Shema Yisrael

Before Viktor Frankl was deported from Austria in 1942, he had the manuscript for his first book on psychology sewn into the lining of his overcoat. The first thing that happened when the Jewish prisoners arrived at a Nazi concentration camp was that they were told to strip and shower. They never got their own clothes back.

At first Frankl keenly felt the loss of his manuscript. Then he found a paper in the pocket of the coat he was given, and written by hand on this paper he read the Shema Yisrael. This was a spiritual experience for Frankl, evidence that God could still speak to him, even in the horrors of a Nazi death camp.

What is the Shema Yisrael? The words are Hebrew, translated to English they say “Hear O Israel.” They introduce the passage in Deuteronomy 6 that is considered the foundation of the Jewish faith.

Of the Christian faith also. We read in Matthew 22 and Mark 12 that when Jesus was asked what was the first, or the great, commandment of the law, his response began with a portion of the Shema Yisrael.

Here are the first four verses of the Shema Yisrael as found in Deuteronomy 6:4-7.

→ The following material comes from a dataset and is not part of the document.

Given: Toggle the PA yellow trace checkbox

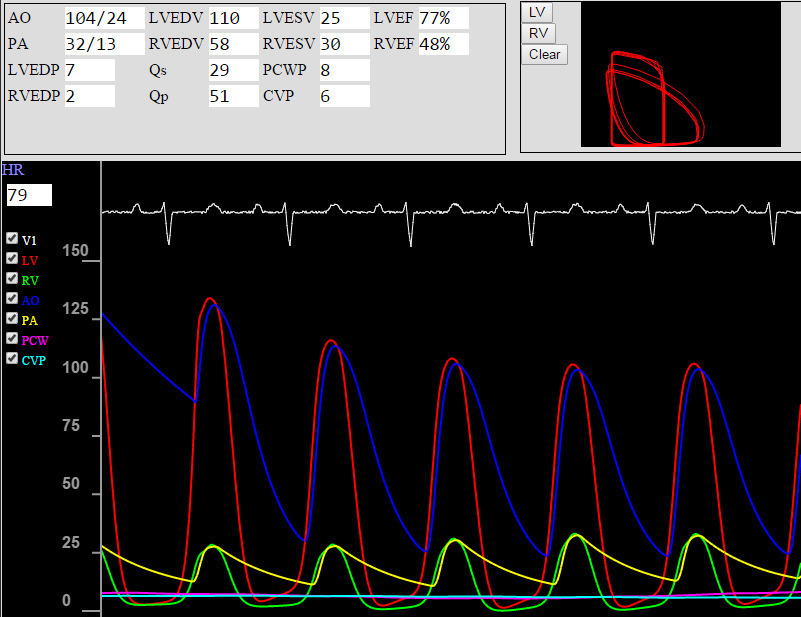Looking at the screenshot, I should click(12, 319).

Hear, O Israel: The LORD our God is one LORD:
And thou shalt love the LORD thy God with all thine heart, and with all thy soul, and with all thy might.
And these words, which I command thee this day, shall be in thine heart:
And thou shalt teach them diligently unto thy children, and shalt talk of them when thou sittest in thine house, and when thou walkest by the way, and when thou liest down, and when thou risest up.

Frankl observed in the Nazi prison camps that those who survived were not necessarily those who were the strongest physically, but those who had the strongest conviction that there was a meaning to their life. Frankl survived and went on to establish a new form of psychiatry, diverging from Freud and all those who had come before him. He taught that men and women are spiritual as well as physical beings and that our greatest need for emotional and mental health is a sense of meaning.